(Quoted passage)

= New half =

Japanese term referring to feminine men and transgender women

New half (ニューハーフ) is a Japanese culture-bound term to refer to people assigned male at birth who exhibit stereotypically effeminate behaviours, mannerisms, and/or styles of dress.

== Overview ==
The term is commonly used commercially in Japan to refer to settings such as drag, club performers and sex workers, though not all applicable individuals consider themselves 'new half'. The term may also be used to refer to transgender women.

Japan has a variety of related terms of varying social acceptability and perceived pejorativeness, including (ミスターレディ) 'mister lady', 'blue boy', (フェムボーイ) 'otokonoko', 'onee', 'okama' and so on. In particular, 'new half' is comparable to the English pejorative or sex work term 'shemale' and is sometimed translated directly as such.

== History ==
In historical Japan, it was not unheard of for those assigned male at birth to play female roles in performing arts, such as kabuki. In the Edo period, some performers assigned male at birth would also carry out customer service and sex work through a female presentation. In the 1970s, 'transvestite clubs' began to form, and by the 1980s the term 'new half' had emerged to refer to their members. A common urban rumour is that the 'new half' term first originated in a broadcast conversation between singer-songwriter Keisuke Kuwata and drag host Betty of the Betty's Mayonnaise club.

(End Quoted passage)

# [What the exercise asks]
Copy out the entire entry on the Japanese term "new half" above, word for word, with its headings.

(Given material)

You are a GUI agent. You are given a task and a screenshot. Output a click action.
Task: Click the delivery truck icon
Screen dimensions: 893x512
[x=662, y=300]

(End Given material)

# [Solution]
= New half =

Japanese term referring to feminine men and transgender women

New half (ニューハーフ) is a Japanese culture-bound term to refer to people assigned male at birth who exhibit stereotypically effeminate behaviours, mannerisms, and/or styles of dress.

== Overview ==
The term is commonly used commercially in Japan to refer to settings such as drag, club performers and sex workers, though not all applicable individuals consider themselves 'new half'. The term may also be used to refer to transgender women.

Japan has a variety of related terms of varying social acceptability and perceived pejorativeness, including (ミスターレディ) 'mister lady', 'blue boy', (フェムボーイ) 'otokonoko', 'onee', 'okama' and so on. In particular, 'new half' is comparable to the English pejorative or sex work term 'shemale' and is sometimed translated directly as such.

== History ==
In historical Japan, it was not unheard of for those assigned male at birth to play female roles in performing arts, such as kabuki. In the Edo period, some performers assigned male at birth would also carry out customer service and sex work through a female presentation. In the 1970s, 'transvestite clubs' began to form, and by the 1980s the term 'new half' had emerged to refer to their members. A common urban rumour is that the 'new half' term first originated in a broadcast conversation between singer-songwriter Keisuke Kuwata and drag host Betty of the Betty's Mayonnaise club.